Controls how pages are assigned to sections. The default rule:
"Split the document into the applicable sections. Sections may only overlap at their first and last page if at all."
This means a page can belong to multiple sections only at boundaries. Page 5 can belong to both “Section A” and “Section B” only if it’s the last page of A and the first page of B. Customize for your use case:
# Allow full overlap (page can belong to multiple sections anywhere)
split_rules="Pages can belong to multiple sections. A page with both summary data and transaction data should appear in both sections."

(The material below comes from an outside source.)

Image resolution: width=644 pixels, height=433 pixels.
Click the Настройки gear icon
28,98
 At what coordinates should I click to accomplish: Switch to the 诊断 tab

# Force exclusive classification (each page belongs to exactly one section)
split_rules="Each page must belong to exactly one section. Assign to the most relevant section."

# Document-specific logic
split_rules="The cover page (page 1) should not be assigned to any section. Start section detection from page 2."
The string is passed directly to the LLM as instructions. Write it as you would write instructions for a person doing the classification.

settings

table_cutoff

Controls how table content is processed during section detection.
settings={"table_cutoff": "truncate"}  # Default
settings={"table_cutoff": "preserve"}
truncate (default): Tables are shortened to the first few rows. Faster processing. Works for most cases where section identifiers appear in headers, titles, or surrounding text. preserve: Full table content is retained. Required when partition_key values or section identifiers appear deep within table rows. Slower but more thorough.

parsing

Split runs Parse internally before classifying sections. The parsing parameter accepts all Parse configuration options.
result = client.split.run(
    input=upload.file_id,
    split_description=[...],
    parsing={
        "settings": {
            "page_range": {"start": 1, "end": 50},
            "ocr_system": "standard"
        },
        "enhance": {
            "agentic": [{"scope": "table"}]
        }
    }
)
If you pass jobid:// as input (reusing a previous Parse result), the parsing options are ignored since the document was already parsed.

Response Structure

{
  "result": {
    "splits": [
      {
        "name": "Section Name",
        "pages": [1, 2, 3],
        "conf": "high",
        "partitions": null
      }
    ],
    "section_mapping": {
      "Section Name": [1, 2, 3]
    }
  },
  "usage": {
    "num_pages": 10,
    "credits": 20.0
  }
}
splits: Array of found sections, one per entry in split_description. splits[].name: The name you provided. splits[].pages: Page numbers where this section appears (1-indexed). splits[].conf: "high" or "low" indicating classification confidence. splits[].partitions: When using partition_key, sub-sections grouped by extracted identifier values. Each partition has its own name (the extracted value), pages, and conf. section_mapping: Legacy format mapping section names to page arrays. Use splits for new code. A section not found in the document still appears in results with an empty pages array. Always check that pages has content before processing.